New `getLocalPool` wrecks the capability-local aspect for configured pool count

parsonsmatt commented 1 year ago

Hashing a ThreadId only gets the underlying Int, since hash @Int is the identity function.

If I have 2 pools and 4 capabilities, and I fork two threads on each capability, then there's no guarantee that the threads are reading from the same capability. Suppose I do:

foo i pool = do
  forkOn i $ do
    withResource pool $ \item ->
      pure ()
  forkOn i $ do
    withResource pool $ \item ->
      pure ()

dang pool = do
  caps <- getNumCapabilities
  for_ [1.. caps] $ \i -> do
    foo i pool

Since we're indexing based on the ThreadId, and not the capability, I think this would cause threads on the same capability to be accessing pools on other capabilities.

This isn't limited to forkOn. A thread forked with forkIO may have a different capability every time it calls getLocalPool, and would receive a different LocalPool under this implementation.

Since the prior implementation only cared about the capability, a given capability would always be using the same LocalPool.

The problem with the implementation in my PR #15 is that you could specify a greater number of pools than capabilities. Then, the getLocalPool function would never index into the pools with an index greater than the number of capabilities.

The solution is to use the threadCapability logic if mNumStripes <= Just numCapabilities.

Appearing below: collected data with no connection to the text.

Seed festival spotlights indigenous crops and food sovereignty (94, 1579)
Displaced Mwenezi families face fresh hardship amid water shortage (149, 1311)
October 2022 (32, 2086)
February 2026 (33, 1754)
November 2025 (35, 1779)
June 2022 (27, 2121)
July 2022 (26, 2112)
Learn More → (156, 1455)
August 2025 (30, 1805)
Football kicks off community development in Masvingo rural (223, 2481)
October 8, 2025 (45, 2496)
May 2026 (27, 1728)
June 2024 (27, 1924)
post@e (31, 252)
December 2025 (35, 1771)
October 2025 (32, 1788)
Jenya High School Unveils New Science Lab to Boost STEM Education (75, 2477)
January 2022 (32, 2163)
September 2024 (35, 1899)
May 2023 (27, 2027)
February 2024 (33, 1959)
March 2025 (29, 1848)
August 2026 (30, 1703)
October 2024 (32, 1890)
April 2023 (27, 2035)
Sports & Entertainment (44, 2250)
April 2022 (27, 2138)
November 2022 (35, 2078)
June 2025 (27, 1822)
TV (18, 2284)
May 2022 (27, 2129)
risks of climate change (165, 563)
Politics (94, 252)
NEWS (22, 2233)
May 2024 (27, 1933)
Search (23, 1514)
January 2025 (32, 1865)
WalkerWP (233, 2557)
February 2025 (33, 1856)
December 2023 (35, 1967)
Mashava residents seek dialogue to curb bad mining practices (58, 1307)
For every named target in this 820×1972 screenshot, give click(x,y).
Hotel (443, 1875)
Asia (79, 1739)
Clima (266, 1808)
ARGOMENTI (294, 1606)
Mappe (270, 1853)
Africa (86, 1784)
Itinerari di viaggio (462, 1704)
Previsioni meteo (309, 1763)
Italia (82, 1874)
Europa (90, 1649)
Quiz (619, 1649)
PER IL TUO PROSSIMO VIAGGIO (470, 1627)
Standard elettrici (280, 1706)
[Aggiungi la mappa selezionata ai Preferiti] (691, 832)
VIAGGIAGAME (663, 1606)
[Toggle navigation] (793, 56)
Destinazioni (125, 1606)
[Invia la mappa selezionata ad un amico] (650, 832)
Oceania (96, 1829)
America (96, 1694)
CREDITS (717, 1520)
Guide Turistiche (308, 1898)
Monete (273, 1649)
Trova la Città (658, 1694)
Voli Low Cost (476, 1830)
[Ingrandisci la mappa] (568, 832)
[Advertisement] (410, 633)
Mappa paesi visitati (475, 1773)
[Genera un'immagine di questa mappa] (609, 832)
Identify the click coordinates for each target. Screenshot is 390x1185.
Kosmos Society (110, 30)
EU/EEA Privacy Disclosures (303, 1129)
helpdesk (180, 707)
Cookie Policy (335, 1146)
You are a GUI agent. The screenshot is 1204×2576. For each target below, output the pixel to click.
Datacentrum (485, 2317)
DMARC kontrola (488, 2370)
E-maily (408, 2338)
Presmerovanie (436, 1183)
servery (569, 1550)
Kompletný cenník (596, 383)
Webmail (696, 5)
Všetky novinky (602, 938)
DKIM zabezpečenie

Then you can configure a number of pools less than number of capabilities and still get good thread performance and reduced contention.

If you have more stripes than capabilities, though, it would be nice to preserve the "capability -> thread" mapping, while also using all available pools. I'm not sure in which cases you'd want more stripes than capabilities, though. I guess you could allocate a given number of stripes to some capabilities, and then some capabilities would have more resources than others... or a number of "capability-local" stripes, and those are full, then a "non-assigned" stripe can serve the thread.

arybczak commented 1 year ago

The strategy of picking a stripe based on the capability the thread executes on works well only if the number of stripes divides the number of capabilities, for example:

If there are 4 stripes and 4 capabilities, it's perfect.
If there are 2 stripes and 4 capabilities, capability 0 and 2 will use stripe 0 and capability 1 and 3 will use stripe 1, also good.

Otherwise, for example if there are 2 stripes and 3 capabilities, then capability 0 and 2 will use stripe 0 and capability 1 will use stripe 1, so stripe 0 will experience a 100% more load than stripe 1.

The strategy of picking the local pool by the thread id will work better if the application continuously spawns new threads (like a web server) since their thread ids should more or less equally distribute over the stripes.

The only situation in which it's worse is if your application spawns 3 worker threads and they get ids let's say 1, 3, 5. Then all of them will use stripe 1 and stripe 0 doesn't get used.

The situation in which there are more stripes than capabilities IMO doesn't make sense, so I don't have a good answer of what to do then, but selecting by capability is then also a viable option.

In summary, getLocalPool can be adjusted to select based on ThreadId only if stripes < capabilities and rem capabilities stripes /= 0. Sounds good?

parsonsmatt commented 1 year ago

Sounds good! I incorporated that change into my PR.

Hmm.

Is it ever really the case that we want to block because a stripe doesn't have resources, if another stripe in the pool does have them? Clearly, a thread-local stripe is the best choice. But if we can't have a thread local stripe, then probably it's better to find a different stripe that does have available resources.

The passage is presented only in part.